Une nouvelle fois en ce début d’année 2021, des chercheurs sont arrivés à la conclusion que les mâles de notre espèce perdent progressivement leur capacité à se reproduire. D’après une étude de chercheurs américains rendue publique le 24 janvier, les phtalates et Bphénol A, présents dans les plastiques, les cosmétiques et les emballages alimentaires, seraient à l’origines de nombreux troubles : un nombre croissant de bébés nés avec des pénis plus petits, des taux plus élevés de dysfonctions érectiles, une baisse de la fertilité ou encore l’érosion des différences sexuelles chez certaines espèces animales. Une terrible découverte qui affirme une tendance initiée il y a plusieurs décennies.
L’étude des études
Le taux de spermatozoïdes des hommes nord-américains, européens, australiens et néo-zélandais a diminué de plus de 50 % entre 1973 et 2011. C’est le constat que fait une étude publiée en juillet dernier dans la Oxford University Press, par une équipe de chercheurs de l’université hébraïque de Jérusalem, qui a passé en revue plusieurs milliers de travaux réalisés dans une cinquantaine de pays. « Nous avons utilisé le type de méta-analyse spécifique à la fine pointe de la technologie – une méthode de “méta-régression” pour modéliser les tendances de la concentration de sperme et des spermatozoïdes de 1973 à 2011 », explique l’épidémiologiste Hagai Levine, principal auteur de l’étude.

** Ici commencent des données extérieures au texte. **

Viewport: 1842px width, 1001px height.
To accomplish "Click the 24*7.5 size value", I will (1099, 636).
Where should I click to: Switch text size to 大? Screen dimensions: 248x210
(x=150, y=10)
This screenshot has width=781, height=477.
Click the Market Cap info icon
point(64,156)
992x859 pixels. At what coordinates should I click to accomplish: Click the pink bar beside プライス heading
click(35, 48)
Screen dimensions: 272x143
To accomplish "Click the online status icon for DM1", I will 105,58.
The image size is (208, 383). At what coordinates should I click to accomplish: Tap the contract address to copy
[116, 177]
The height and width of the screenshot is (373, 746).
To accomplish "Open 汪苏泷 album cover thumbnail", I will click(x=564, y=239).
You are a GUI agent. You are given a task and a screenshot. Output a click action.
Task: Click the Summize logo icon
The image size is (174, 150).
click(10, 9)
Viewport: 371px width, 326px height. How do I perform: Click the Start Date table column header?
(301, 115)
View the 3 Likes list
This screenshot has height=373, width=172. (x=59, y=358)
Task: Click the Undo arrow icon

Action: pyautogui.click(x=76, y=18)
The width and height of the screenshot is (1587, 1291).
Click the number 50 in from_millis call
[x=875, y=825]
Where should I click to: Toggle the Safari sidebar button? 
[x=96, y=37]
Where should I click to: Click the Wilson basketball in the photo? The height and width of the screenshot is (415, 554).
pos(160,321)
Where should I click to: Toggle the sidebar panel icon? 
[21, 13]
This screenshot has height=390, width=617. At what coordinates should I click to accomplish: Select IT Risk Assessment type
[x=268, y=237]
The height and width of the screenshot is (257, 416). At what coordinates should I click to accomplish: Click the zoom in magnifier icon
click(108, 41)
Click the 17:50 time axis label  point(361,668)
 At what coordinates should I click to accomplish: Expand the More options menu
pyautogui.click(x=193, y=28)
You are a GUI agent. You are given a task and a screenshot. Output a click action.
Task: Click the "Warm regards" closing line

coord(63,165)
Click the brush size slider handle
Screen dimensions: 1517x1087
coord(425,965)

Cette méthode a permis d’étudier les propriétés des semences de 42 935 hommes. Et si le déclin du taux de spermatozoïdes qu’elle met au jour se poursuit au même rythme dans les prochaines années, les hommes occidentaux auront tout simplement perdu l’intégralité de leurs capacités de reproduction d’ici 2060. D’autant que ce déclin s’est accéléré après l’année 1995. « Nos résultats reflètent un problème de santé publique majeur en termes de fertilité masculine, et de santé masculine en général », insiste Hagai Levine. « Des études récentes ont montré qu’un faible taux de spermatozoïdes est un signe prédictif d’un taux de mortalité, de morbidité et d’hospitalisations plus élevé », ajoute-t-il. « Il est cependant nécessaire de faire davantage de recherche pour comprendre l’utilité du taux de spermatozoïdes en tant que mesure de santé et du mécanisme que cela implique. » Shaun Roman, scientifique de l’université de Newcastle, estime néanmoins que « nous ne sommes pas encore dans une situation de crise » : « Nous devrions souligner le fait qu’il suffit d’un spermatozoïde pour fertiliser un ovule et, en moyenne, les hommes occidentaux en produisent encore 50 millions par éjaculation ». Orly Lacham-Kaplan, de l’Université catholique australienne, ne juge donc pas nécessaire d’inquiéter ses « gars ». Kelton Tremellen, de l’université Flinders, en Australie toujours, pense au contraire que les hommes devraient prendre les résultats de l’étude de l’université hébraïque de Jérusalem comme « un réveil pour adopter un mode de vie sain ». « Bien que nous n’ayons pas exploré les causes du déclin du taux de spermatozoïdes, nous savons que la fertilité masculine est affectée par l’environnement, au sens large, tout au long de la vie, et surtout pendant la période critique du développement du fœtus au début de la grossesse –probablement de la 8e à la 14e semaine », affirme Hagai Levine. « L’exposition aux produits chimiques ou au tabagisme maternel au cours de cette période a une incidence négative sur les résultats masculins chez les animaux et les humains. Puis les habitudes de vie tels que le manque d’activité physique et l’exposition aux produits chimiques tels que les pesticides contribuent à réduire le nombre de spermatozoïdes dans la vie adulte. »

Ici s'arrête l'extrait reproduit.